The line containing "700x497 pixels.", plus every line that follows it to the end of the listing below, is what you transcribe exactly; omit all pictures.

=== Section Start ===

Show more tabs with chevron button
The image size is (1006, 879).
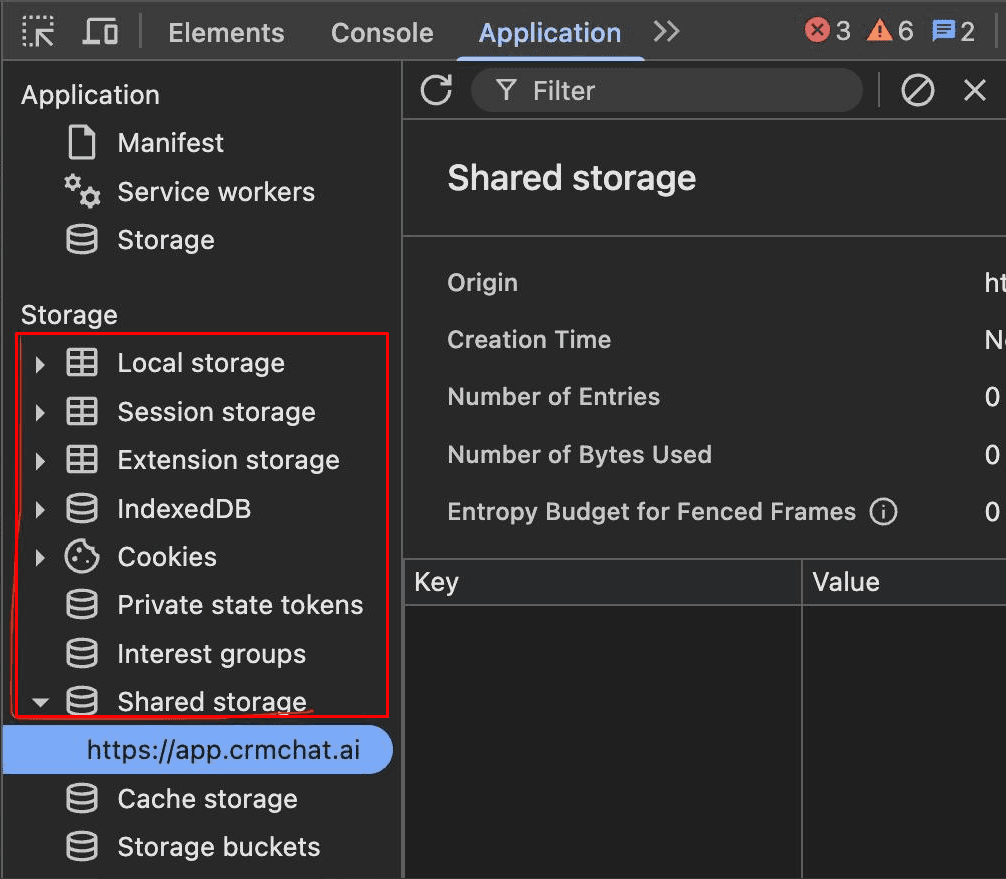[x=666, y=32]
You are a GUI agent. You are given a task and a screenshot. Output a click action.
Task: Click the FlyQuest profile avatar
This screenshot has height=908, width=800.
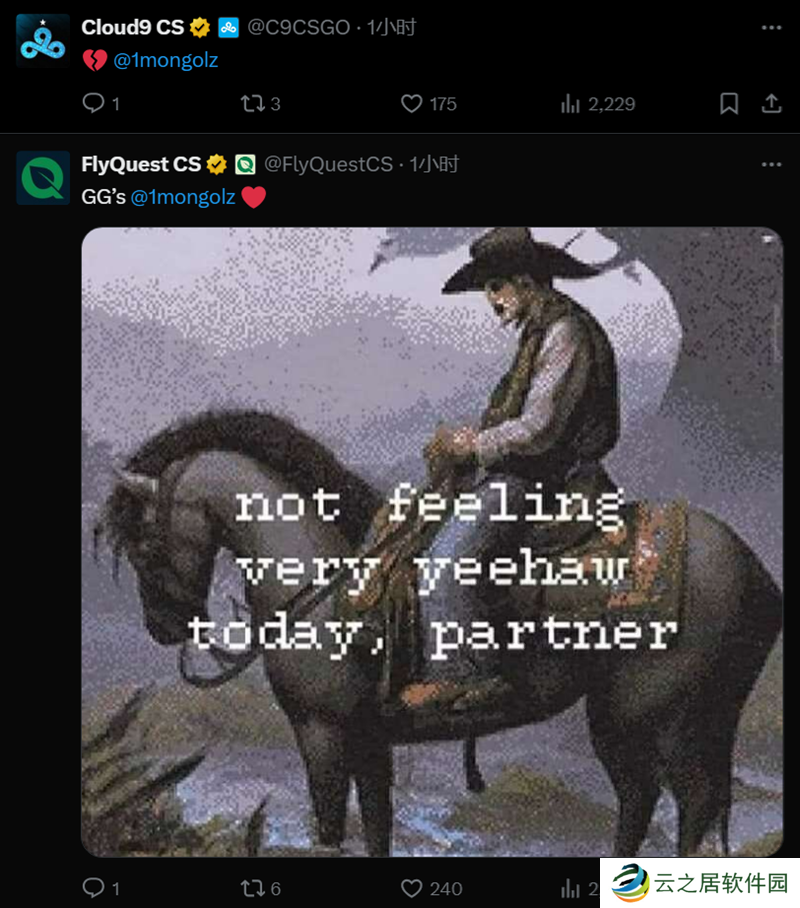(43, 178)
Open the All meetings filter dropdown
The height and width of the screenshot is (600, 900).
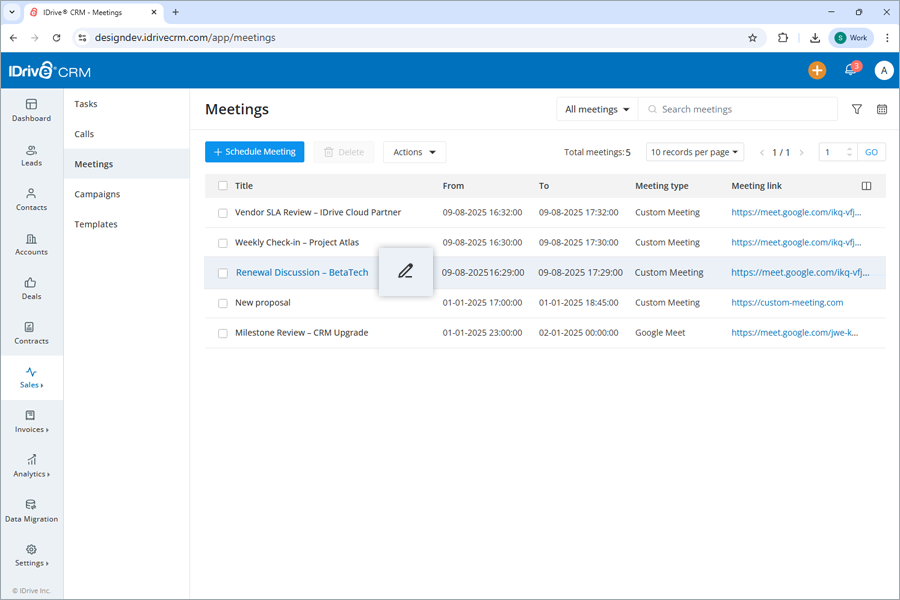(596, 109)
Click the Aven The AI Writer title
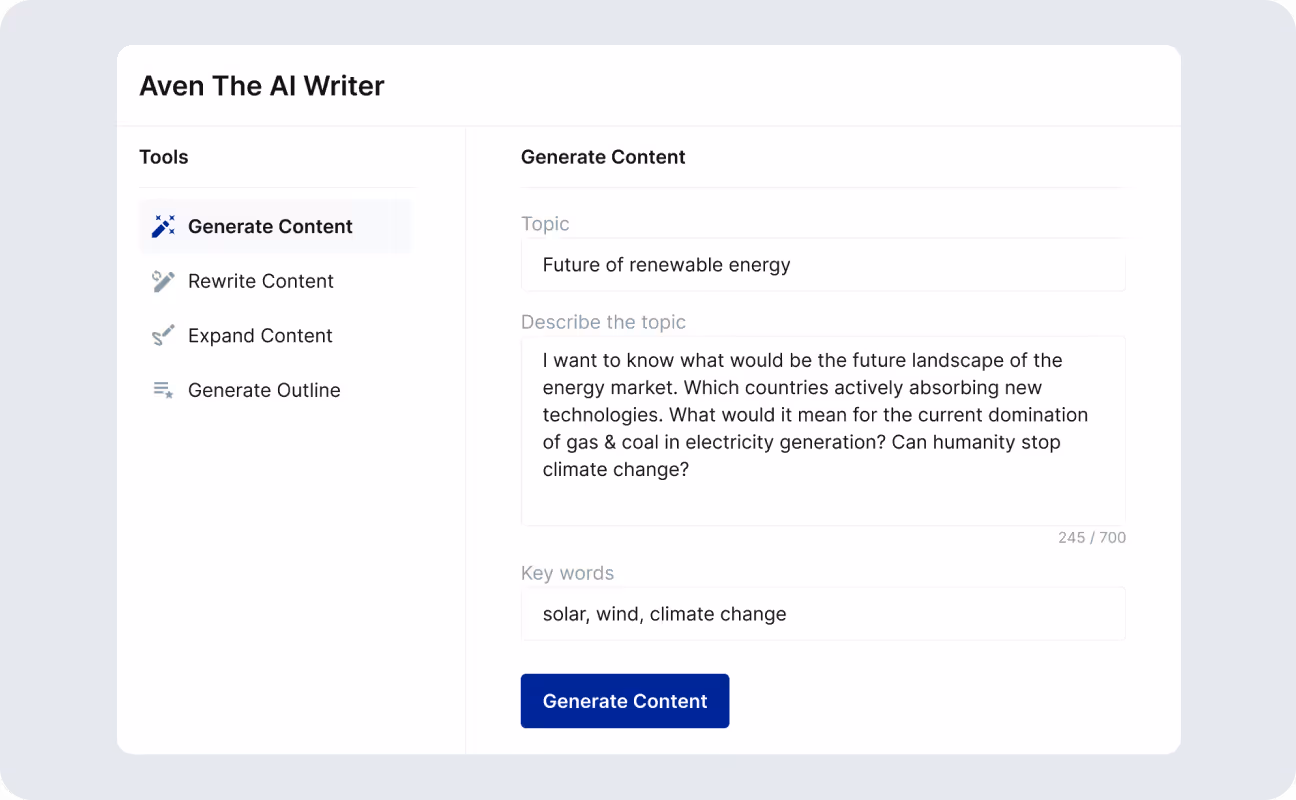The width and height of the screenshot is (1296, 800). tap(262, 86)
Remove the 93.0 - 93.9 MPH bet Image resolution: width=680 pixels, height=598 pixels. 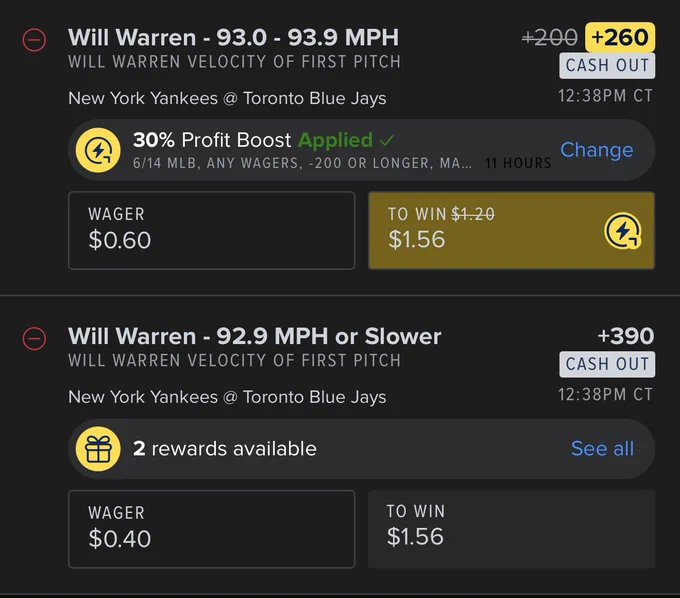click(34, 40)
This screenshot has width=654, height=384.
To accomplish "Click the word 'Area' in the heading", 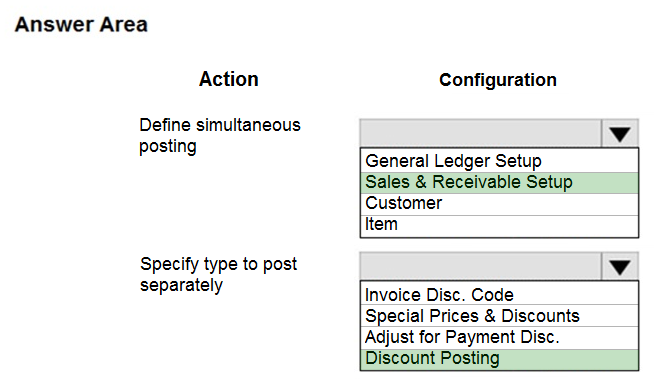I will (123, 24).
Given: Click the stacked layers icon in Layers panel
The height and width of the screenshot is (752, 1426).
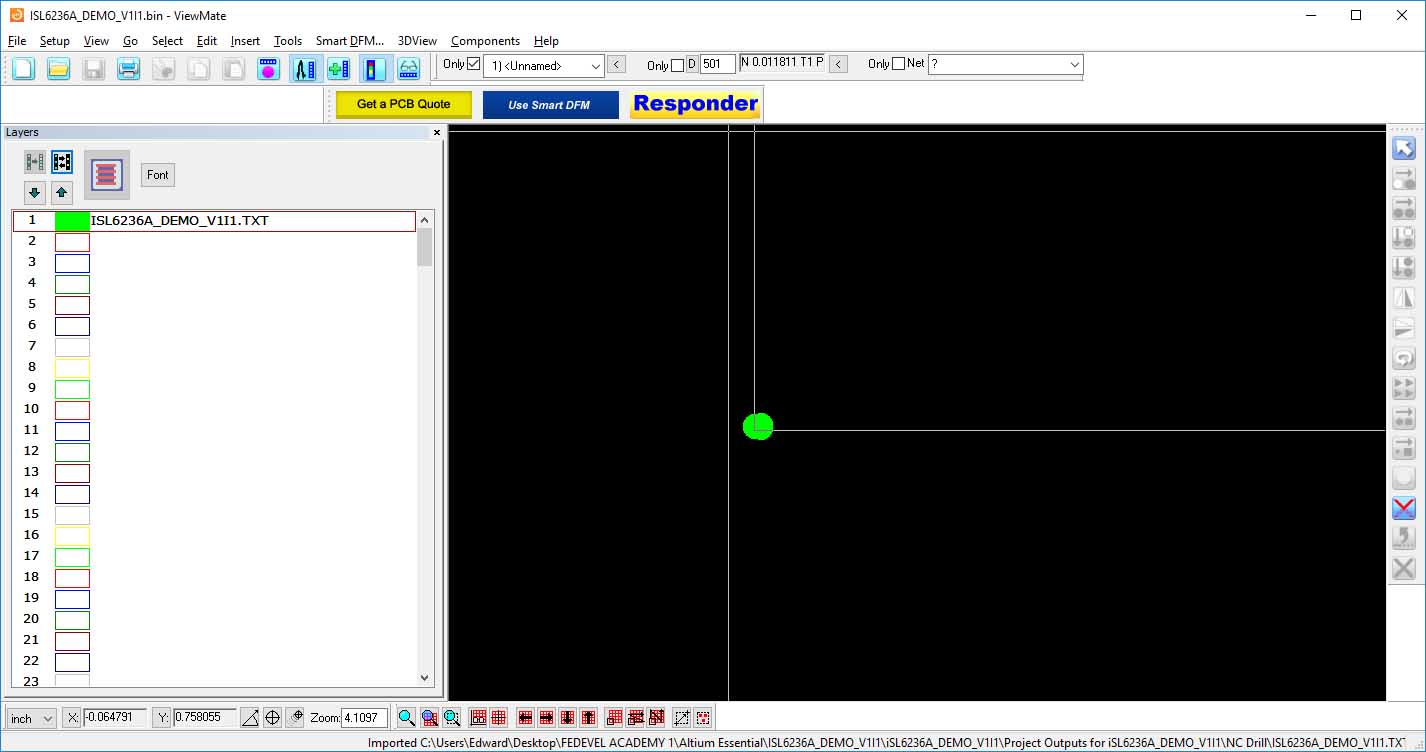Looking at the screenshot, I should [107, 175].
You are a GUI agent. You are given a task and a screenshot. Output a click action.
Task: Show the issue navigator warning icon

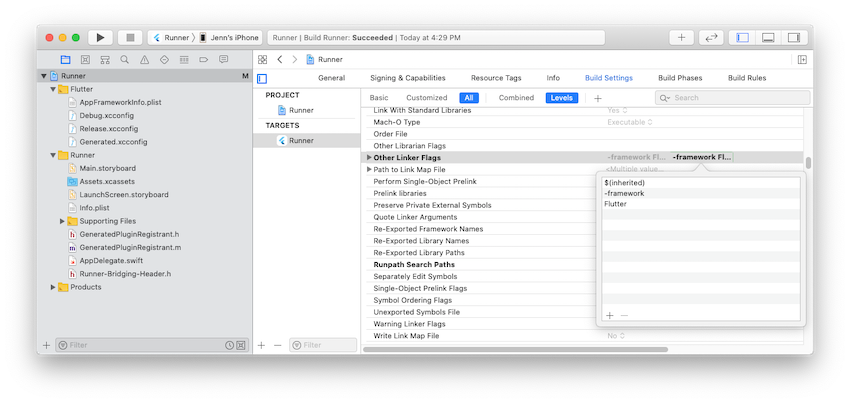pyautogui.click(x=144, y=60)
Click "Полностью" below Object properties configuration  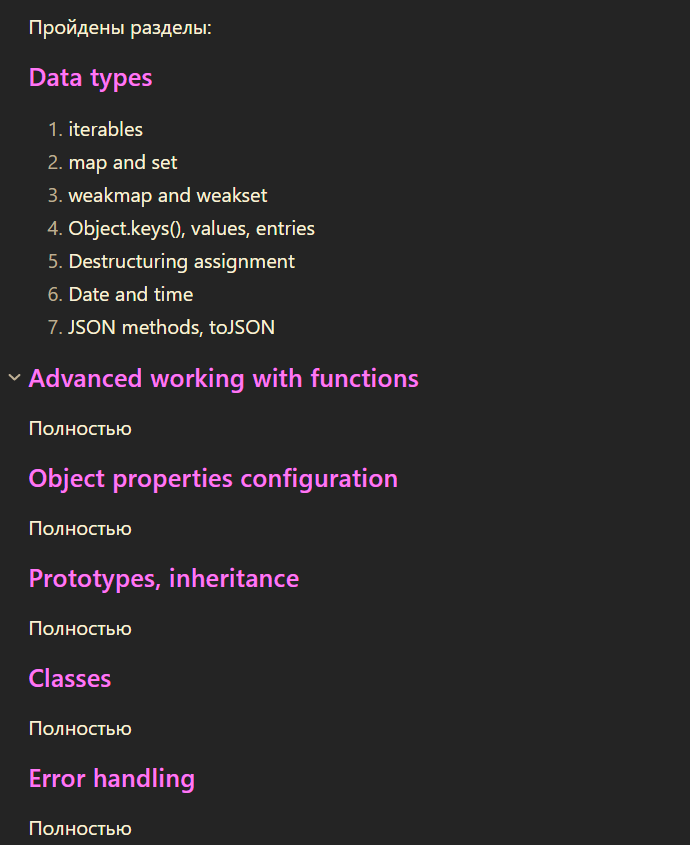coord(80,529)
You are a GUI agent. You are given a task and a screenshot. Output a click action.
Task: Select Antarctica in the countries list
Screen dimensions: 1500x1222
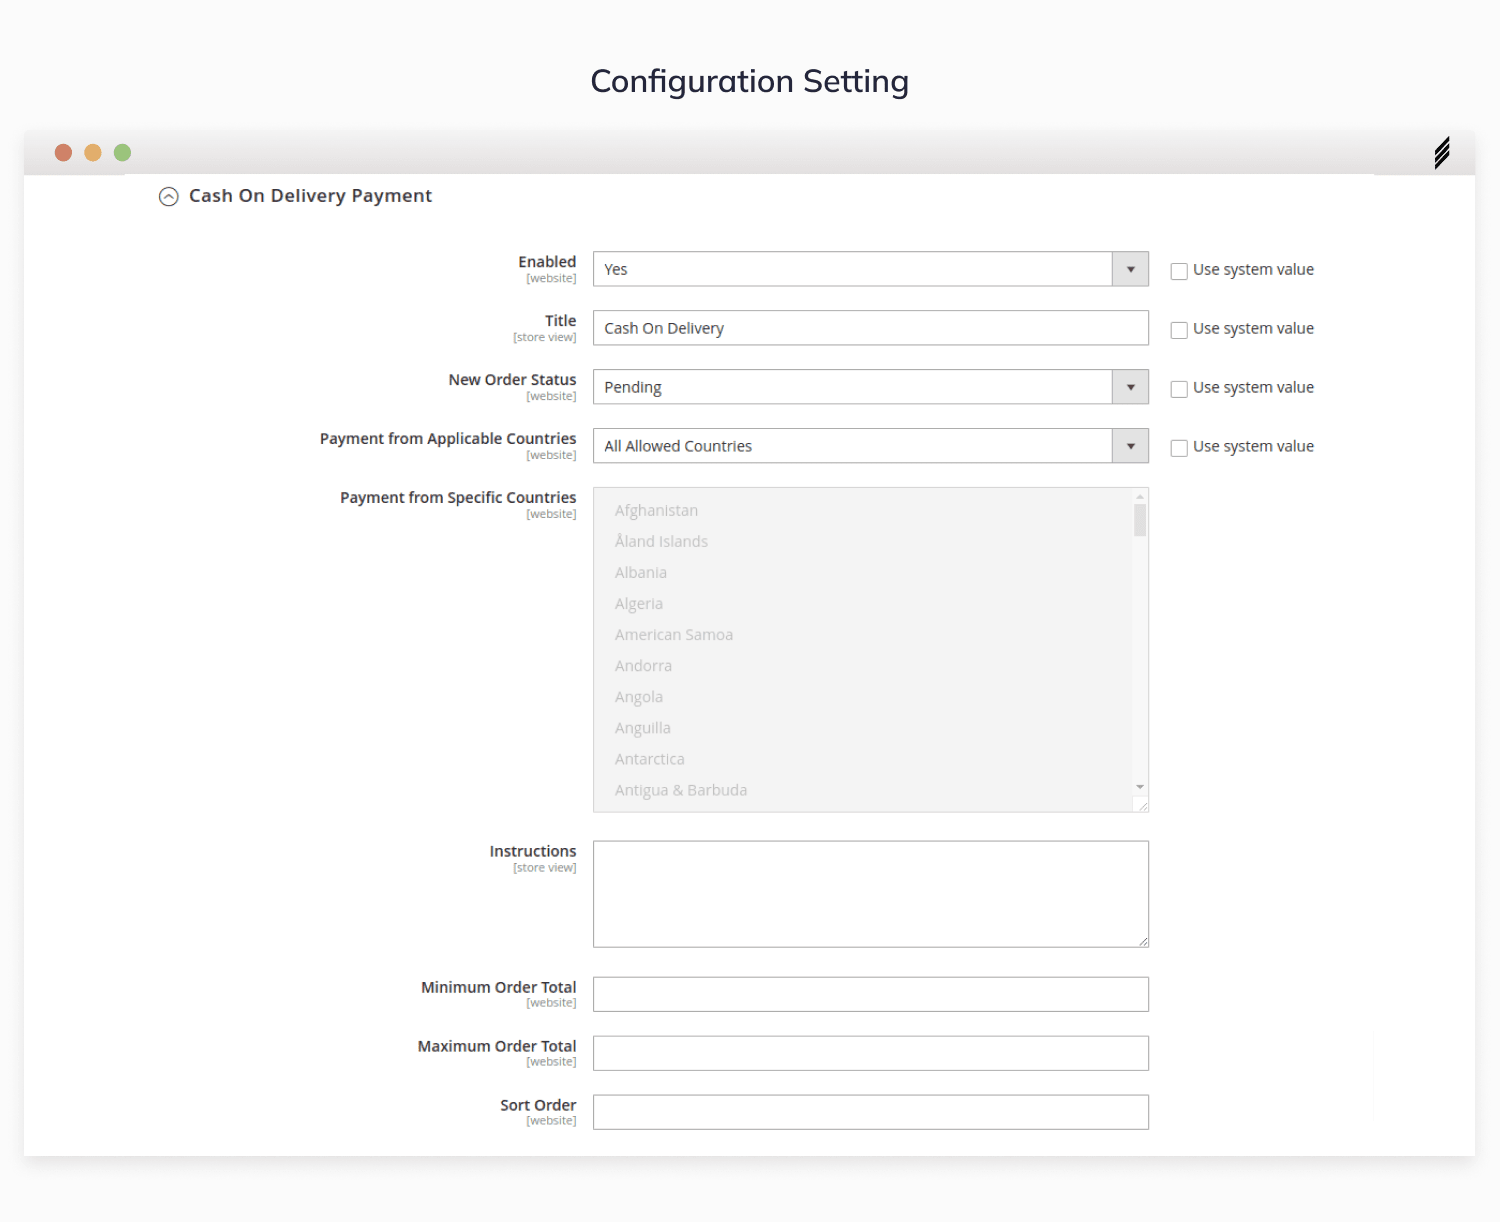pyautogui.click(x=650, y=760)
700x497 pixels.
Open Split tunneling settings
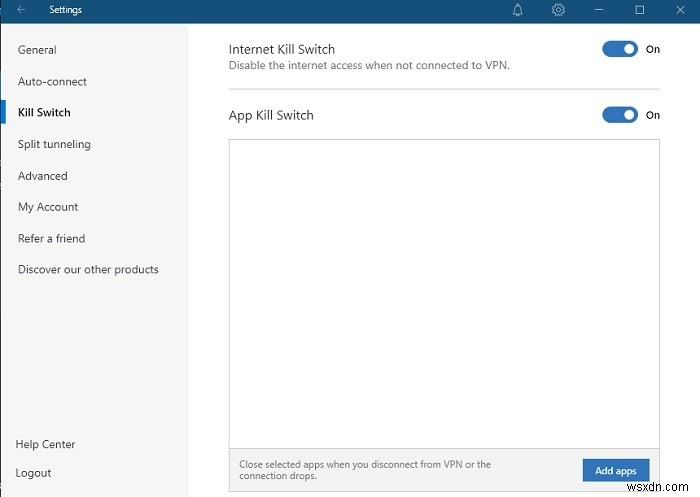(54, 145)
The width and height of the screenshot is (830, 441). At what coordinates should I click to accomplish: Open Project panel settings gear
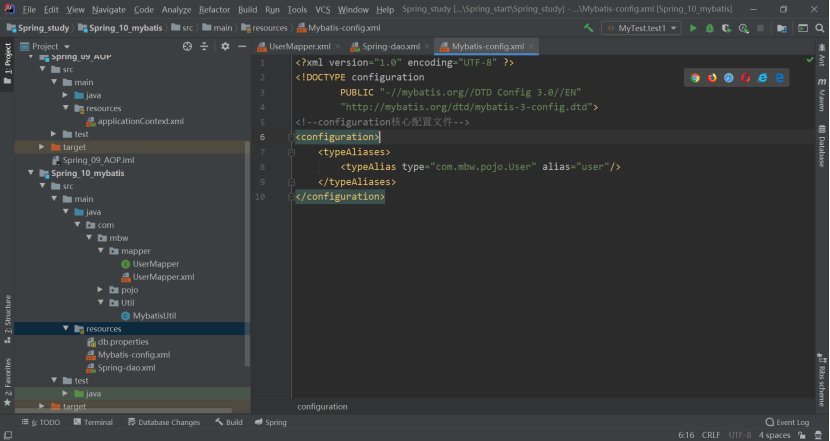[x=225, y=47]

=== Section End ===

**Task answer**:
700x497 pixels.
Open Split tunneling settings
(54, 145)
The width and height of the screenshot is (830, 441). At what coordinates should I click to accomplish: Open Project panel settings gear
[x=225, y=47]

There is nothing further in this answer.